**Activity:** Among the lines below, take the one holding "Given: Launch the Wizard tool", the one holding "The image size is (952, 1004).", and all lines between them. Set them down exactly.

**Exercise input:**
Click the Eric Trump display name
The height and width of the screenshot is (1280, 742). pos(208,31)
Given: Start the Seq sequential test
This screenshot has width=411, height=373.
...
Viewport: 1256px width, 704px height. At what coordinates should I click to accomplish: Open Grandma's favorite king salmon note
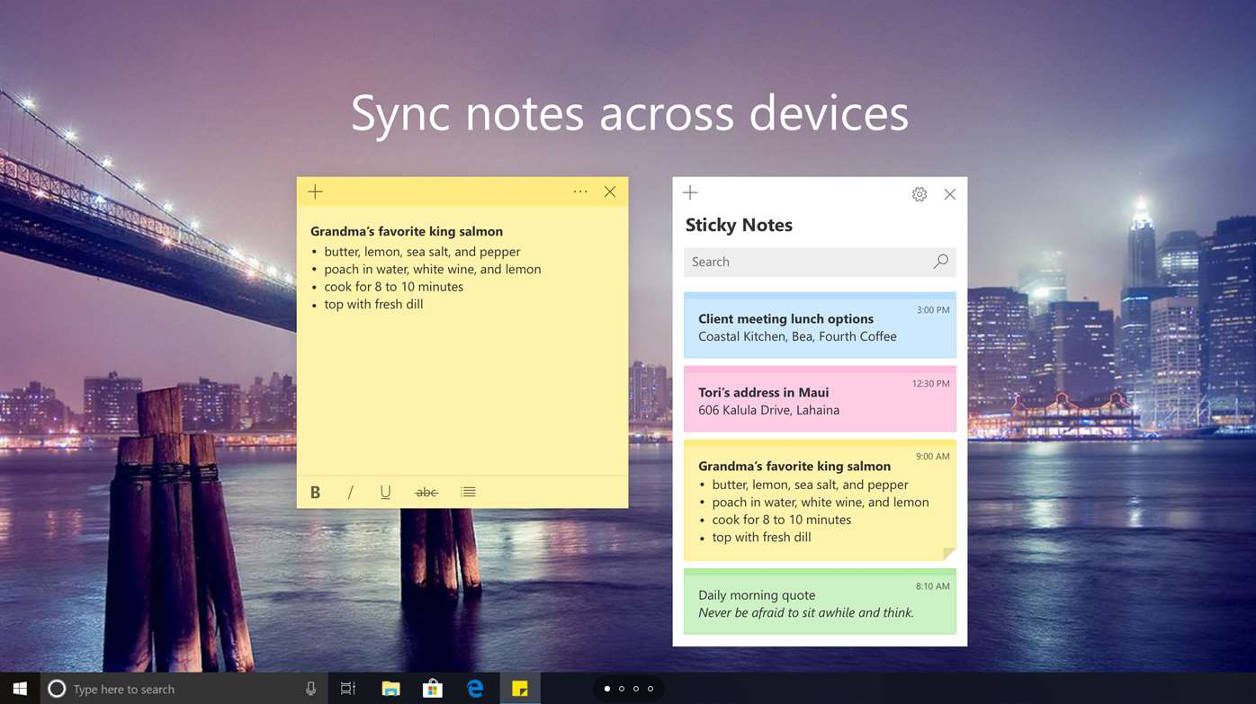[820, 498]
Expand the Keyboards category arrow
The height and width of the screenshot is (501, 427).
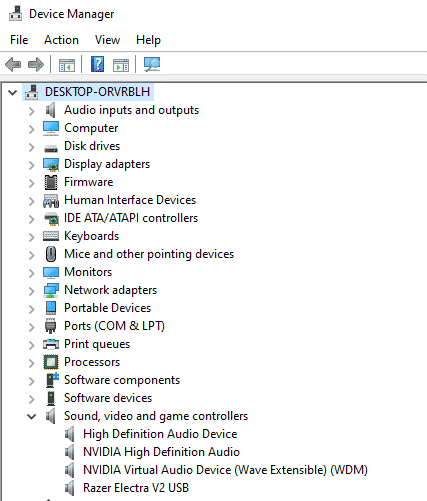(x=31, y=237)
==
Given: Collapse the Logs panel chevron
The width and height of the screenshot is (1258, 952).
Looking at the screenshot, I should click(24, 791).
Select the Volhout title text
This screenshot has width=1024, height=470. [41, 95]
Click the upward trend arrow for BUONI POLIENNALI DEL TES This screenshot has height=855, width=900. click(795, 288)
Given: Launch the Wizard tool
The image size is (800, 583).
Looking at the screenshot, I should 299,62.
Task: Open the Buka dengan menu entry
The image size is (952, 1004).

**Answer space:**
Given: Launch the Wizard tool
The image size is (800, 583).
Looking at the screenshot, I should 299,62.
Task: Open the Buka dengan menu entry
The image size is (952, 1004).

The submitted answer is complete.